Given instruction: Please reproduce the rows word for word, starting at the line that contains "This screenshot has height=948, width=1748." and continuing through the last of the rows. Leave the pictures out of your copy.

Supplied data:
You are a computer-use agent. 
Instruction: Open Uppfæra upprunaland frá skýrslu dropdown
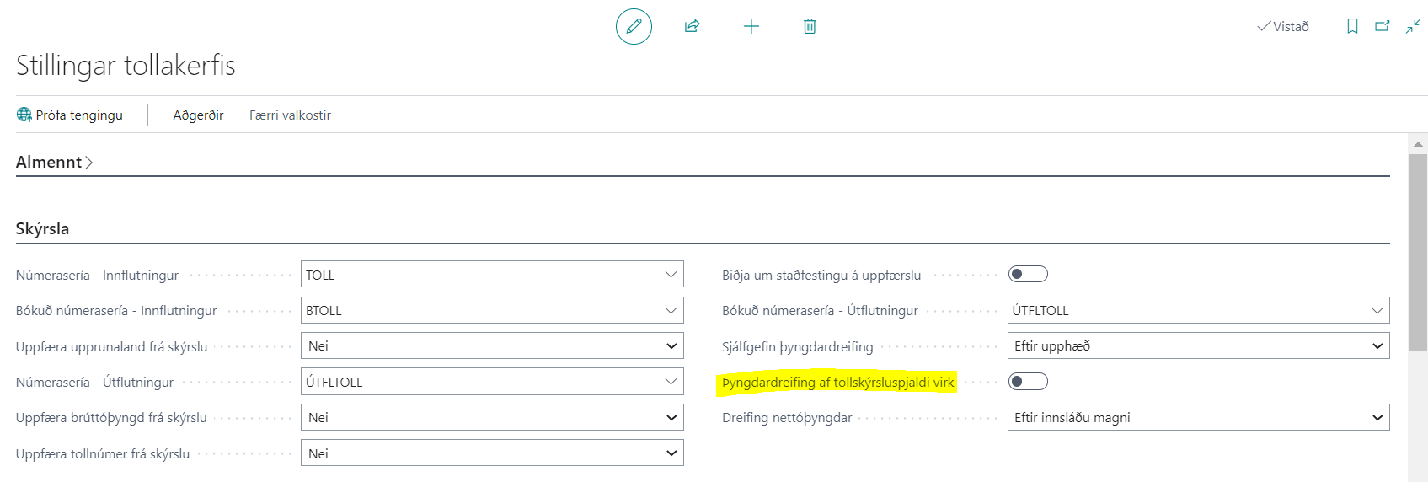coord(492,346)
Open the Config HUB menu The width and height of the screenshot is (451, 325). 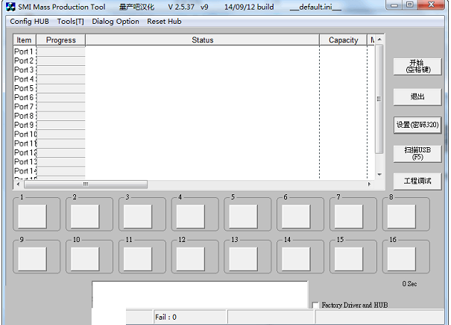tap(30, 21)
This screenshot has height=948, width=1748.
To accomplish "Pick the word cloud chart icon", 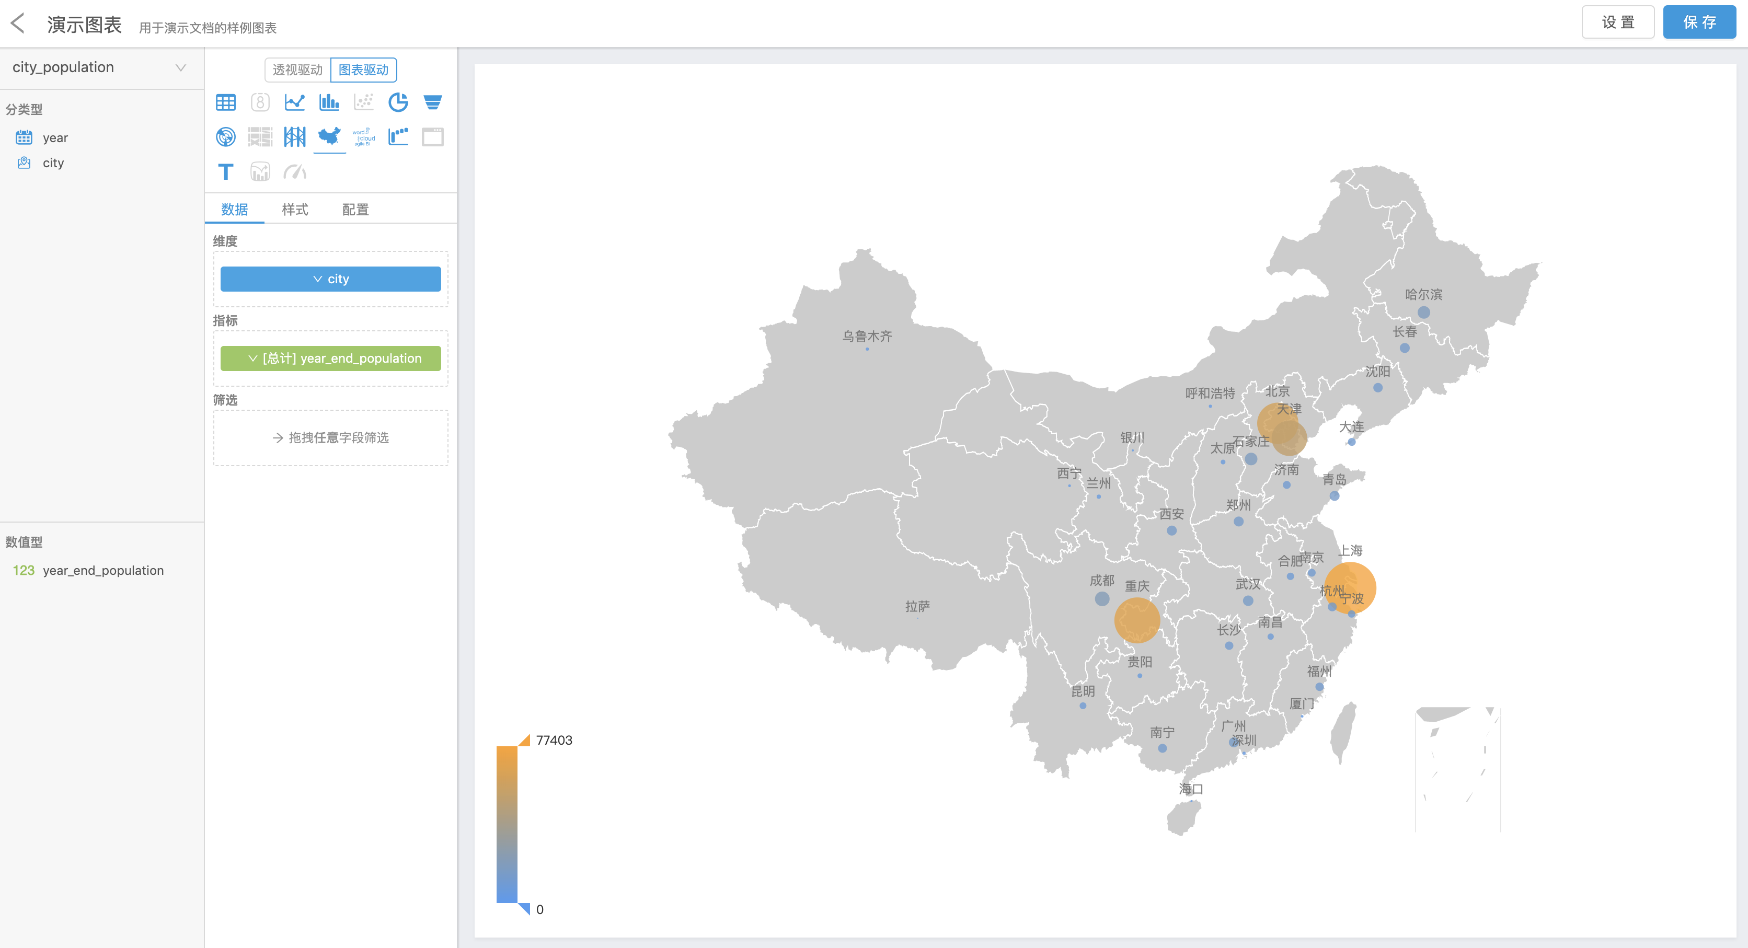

Solution:
This screenshot has height=948, width=1748.
To accomplish "Pick the word cloud chart icon", 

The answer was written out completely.